__Exercise__
Please filter the data below down to the lines holding the string "Kaliombo".

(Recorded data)
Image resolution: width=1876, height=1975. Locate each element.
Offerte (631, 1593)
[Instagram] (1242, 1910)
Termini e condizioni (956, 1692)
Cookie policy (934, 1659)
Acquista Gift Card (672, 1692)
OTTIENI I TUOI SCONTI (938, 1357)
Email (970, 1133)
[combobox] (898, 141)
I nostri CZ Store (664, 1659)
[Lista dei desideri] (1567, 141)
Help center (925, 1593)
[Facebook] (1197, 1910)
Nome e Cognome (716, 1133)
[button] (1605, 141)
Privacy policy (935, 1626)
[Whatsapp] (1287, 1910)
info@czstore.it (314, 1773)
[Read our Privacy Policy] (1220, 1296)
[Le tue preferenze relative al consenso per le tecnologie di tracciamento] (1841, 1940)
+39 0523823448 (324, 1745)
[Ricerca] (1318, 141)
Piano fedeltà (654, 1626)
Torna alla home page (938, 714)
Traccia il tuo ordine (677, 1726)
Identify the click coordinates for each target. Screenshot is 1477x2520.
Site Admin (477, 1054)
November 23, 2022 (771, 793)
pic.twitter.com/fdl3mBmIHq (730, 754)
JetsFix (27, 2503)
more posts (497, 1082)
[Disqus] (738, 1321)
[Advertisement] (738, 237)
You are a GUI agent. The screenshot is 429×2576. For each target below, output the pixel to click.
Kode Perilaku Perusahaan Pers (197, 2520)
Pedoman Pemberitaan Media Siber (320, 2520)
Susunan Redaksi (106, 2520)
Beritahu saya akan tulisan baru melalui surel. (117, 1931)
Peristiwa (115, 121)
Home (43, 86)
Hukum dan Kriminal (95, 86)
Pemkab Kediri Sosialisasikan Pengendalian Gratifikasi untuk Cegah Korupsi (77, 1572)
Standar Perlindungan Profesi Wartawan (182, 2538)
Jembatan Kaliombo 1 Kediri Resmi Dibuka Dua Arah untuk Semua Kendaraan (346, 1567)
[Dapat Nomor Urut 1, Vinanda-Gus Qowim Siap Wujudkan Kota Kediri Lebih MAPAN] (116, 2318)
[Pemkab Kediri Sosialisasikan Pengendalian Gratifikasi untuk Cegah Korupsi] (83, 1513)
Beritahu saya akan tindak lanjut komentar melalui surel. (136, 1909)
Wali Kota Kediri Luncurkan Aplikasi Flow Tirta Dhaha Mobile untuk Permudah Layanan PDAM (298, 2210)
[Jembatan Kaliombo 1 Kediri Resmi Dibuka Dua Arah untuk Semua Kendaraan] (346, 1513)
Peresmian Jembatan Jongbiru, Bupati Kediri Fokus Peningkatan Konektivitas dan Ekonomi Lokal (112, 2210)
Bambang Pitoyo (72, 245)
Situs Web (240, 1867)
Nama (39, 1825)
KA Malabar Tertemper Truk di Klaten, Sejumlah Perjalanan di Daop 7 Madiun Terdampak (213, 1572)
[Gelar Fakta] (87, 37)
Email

__Solution for this problem__
Jembatan Kaliombo 1 Kediri Resmi Dibuka Dua Arah untuk Semua Kendaraan (346, 1567)
[Jembatan Kaliombo 1 Kediri Resmi Dibuka Dua Arah untuk Semua Kendaraan] (346, 1513)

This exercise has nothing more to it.